Tim Burgess grew up in Northwich, Cheshire, and that’s where I first him, on the terraces at Witton Albion FC just about 30 years ago. I was writing about new Manchester bands for Melody Maker, and Tim was emphasising, rightly, that he was from a town near Manchester, but not Manchester. Northwich is a most unusual town in that it is built on salt – not surface sea salt like Maldon, but Siberian-style underground salt. Houses occasionally collapse into the soft, salt mine shafts underneath. I find this fascinating, but Tim and I have never talked about it, because we are usually talking about our shared love of old records, with Factory Records a recurring theme, or Twin Peaks, which both of us consider to be the greatest TV series ever made.

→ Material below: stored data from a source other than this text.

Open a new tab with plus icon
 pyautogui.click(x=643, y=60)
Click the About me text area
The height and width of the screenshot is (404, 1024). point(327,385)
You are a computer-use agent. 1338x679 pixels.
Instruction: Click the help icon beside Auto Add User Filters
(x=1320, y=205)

We also share a love of cafés, but here we differ because Tim has gone the extra mile and set up the Tim Peaks Diner, which moves from festival to festival, combining tea, coffee and music. This, then, is a soundtrack for the Tim Peaks Diner at dusk, maybe just a couple of tables occupied. As it’s imaginary, I’d like to think Peggy Lipton could still be working there. Maybe her beau Everett McGill has popped in at the end of the day, ordered coffee and a slice of pie, and put a couple of quid in the Wurlitzer 2000 jukebox. Outside, the mists are rising and the rain is falling.
I grew up in Croydon which, musically, had no-one but the Damned to be proud of. ‘Happy Talk’ reaching #1 in 1982 gave the town a gentle glow for a couple of weeks, but it was still slightly embarrassing compared to the contemporaneous music coming out of Manchester, Sheffield, Liverpool and the towns in between. Music aside, my other late teens obsession was British New Wave cinema – almost always shot in the north – and the novels of Keith Waterhouse, Alan Sillitoe, Barry Hines and Stan Barstow. I felt like I was living in the wrong place, although I had no family connection with the north of England at all. I was imagining a north that spanned two very different times – the early 60s and the early 80s, the industrial and the post-industrial.

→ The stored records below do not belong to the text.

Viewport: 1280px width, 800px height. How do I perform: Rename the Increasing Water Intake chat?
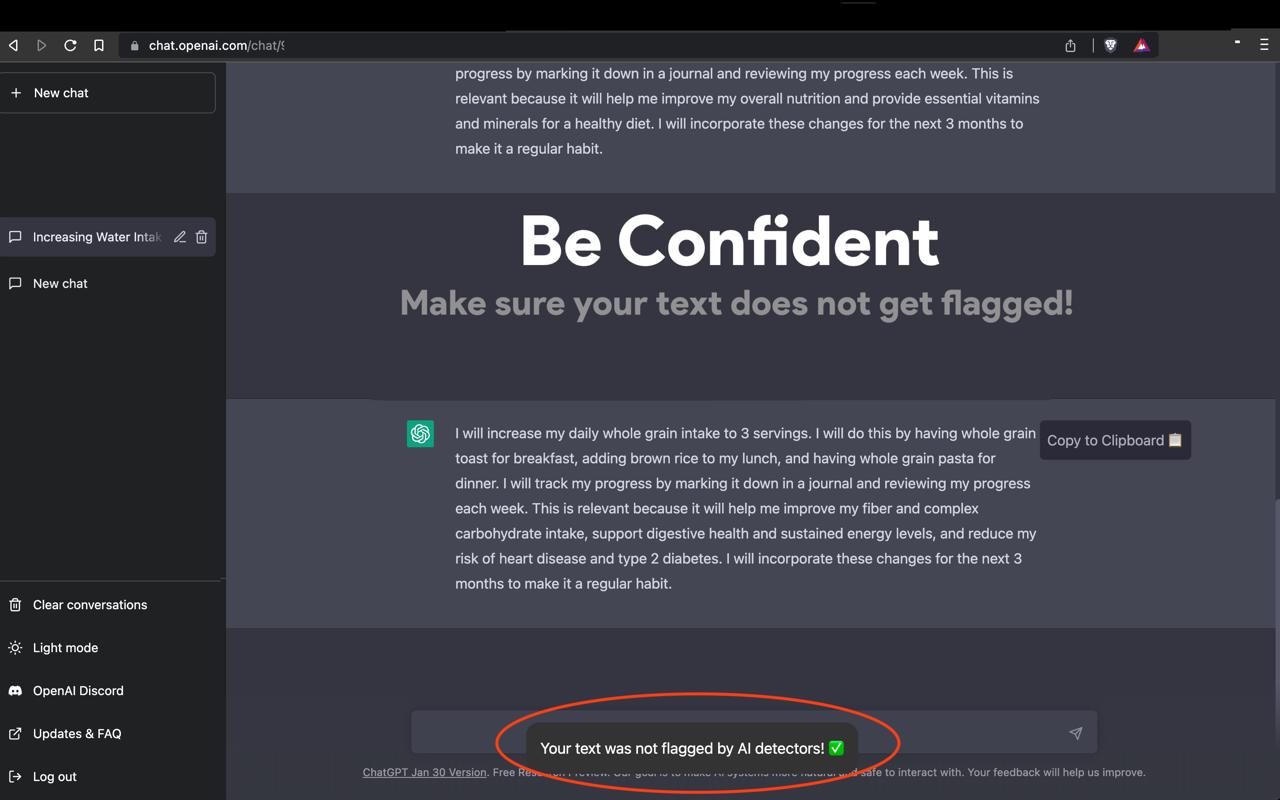coord(180,237)
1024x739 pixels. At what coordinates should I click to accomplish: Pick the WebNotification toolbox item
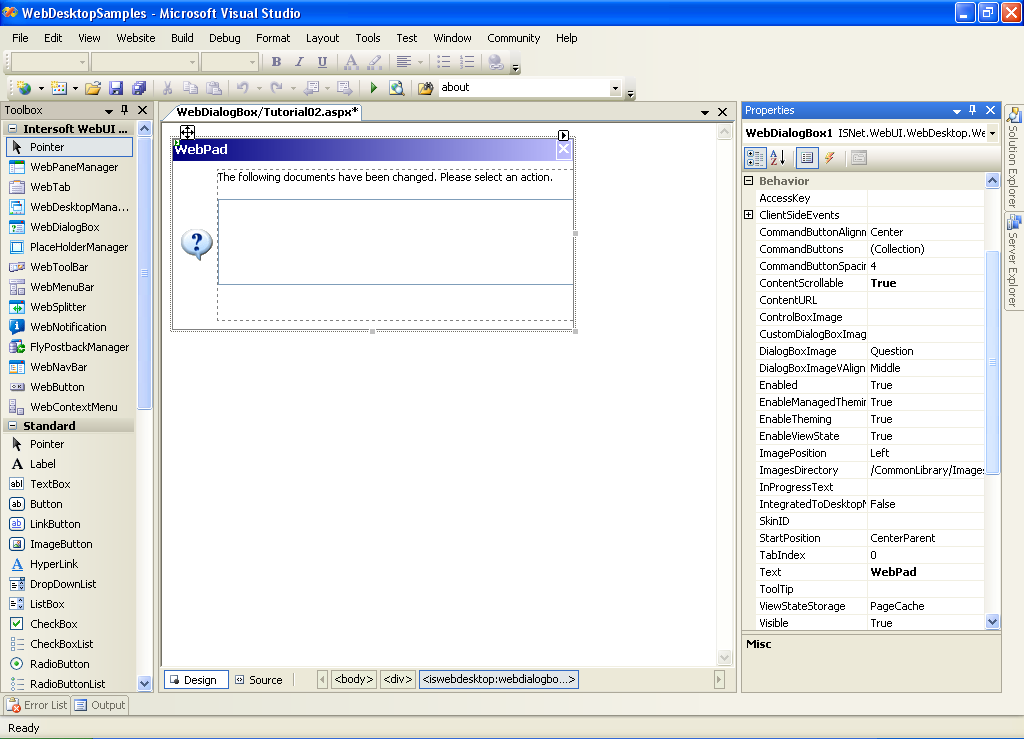click(x=68, y=327)
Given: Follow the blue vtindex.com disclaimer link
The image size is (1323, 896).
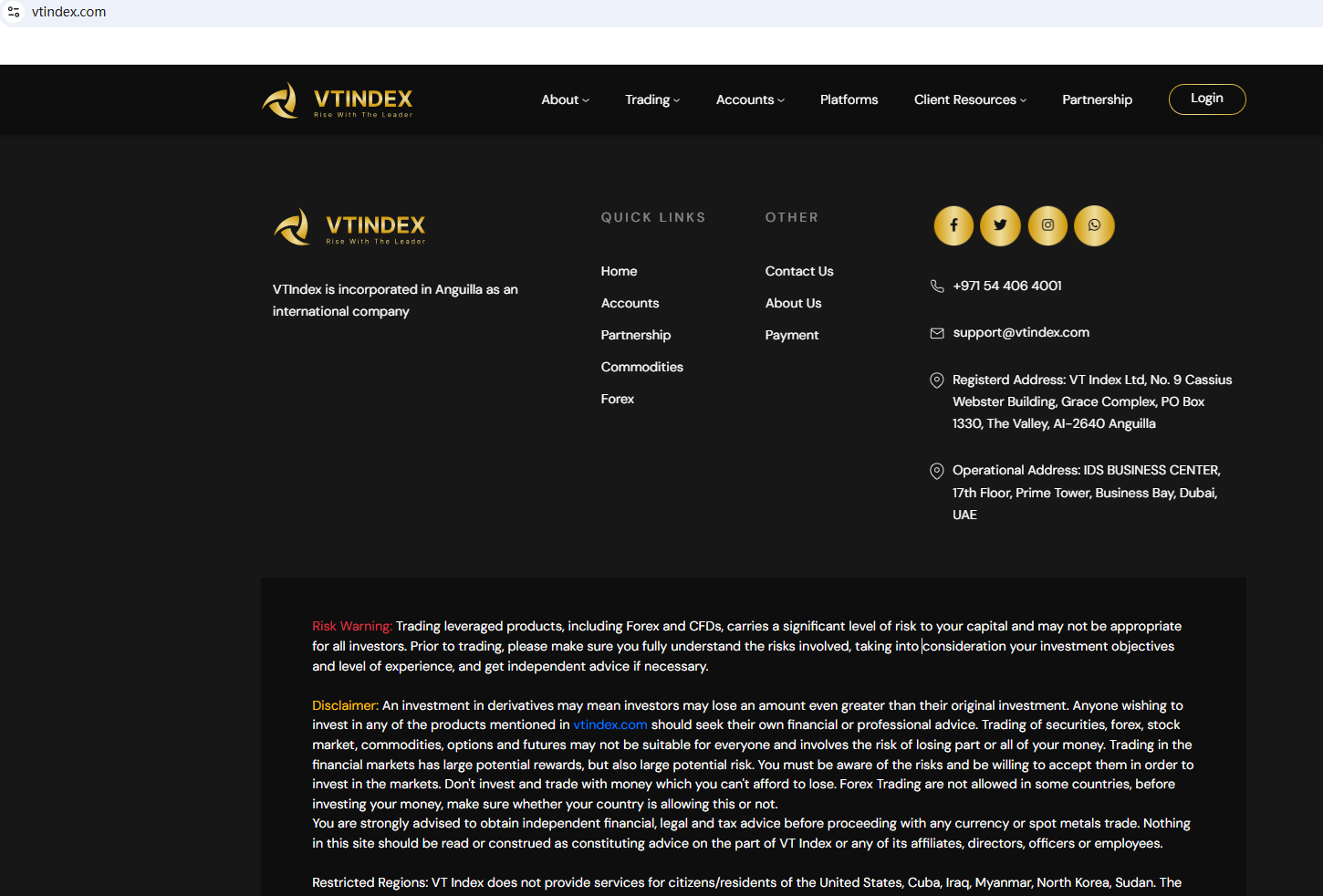Looking at the screenshot, I should [609, 724].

There was little heavy industry in Croydon, but we did have the first iron railway, a semi-abandoned airport, a bizarre number of derelict mental hospitals, and the sharp topography of the North Downs close by. If I squinted, I could imagine myself amid the mills of the north. Eventually, I went on a youth hostelling holiday with my friend Pete Wiggs, both heading north of London for the first time in our lives. We found the HQ of The Fall Foundation on Bury New Road in Manchester, just south of the group’s semi-mythical Prestwich locale. We saw Pete Burns on his way to work in Probe Records, Liverpool, with bells on his cape that dragged along the ground behind him (yes, he looked terrifying). We stood outside the Hacienda, but didn’t go in.
Tony Wilson once described the Fall as “urban folk music”. He was right, although there’s a strong argument that with Factory Records he created something that also explored the geography, topography and myth of Manchester and beyond. Listening to the Royal Family & the Poor, or Stockholm Monsters, or (especially) Durutti Column, I’m further up the Bury New Road, out towards Rawtenstall, Barnoldswick, the home of the Pendle witches; or I’m over Saddleworth Moors, in West Yorkshire, down into Crag Vale with its murderous coiners, an 18th century analogy to Jean and Jacques Renault.

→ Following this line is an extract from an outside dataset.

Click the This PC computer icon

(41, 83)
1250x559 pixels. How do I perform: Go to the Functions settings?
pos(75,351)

This is a soundtrack for a mythical café in a mythical north, so not everything here needs to have been released by Factory, or originated in the north west, it just needs the right feel, the right temperature. It’s quite likely that our parallel-world David Lynch might want to set his show in the equally damp, equally green valleys of South Wales, which is reason enough to include minimal miniatures by Young Marble Giants and the Gist, as well as Gwenno’s ice crystal electronica. Not that the music needs to originate from Britain at all – there are tracks here from Sweden, New Zealand and the US too; it’s a fictional show, and a fictional venue after all. The music here spans more than three decades – does this diner exist in the present day, or the past? Does this even matter? Order another Tim Peaks coffee. There’s no clock on the wall. It’s cold outside. Stay awhile.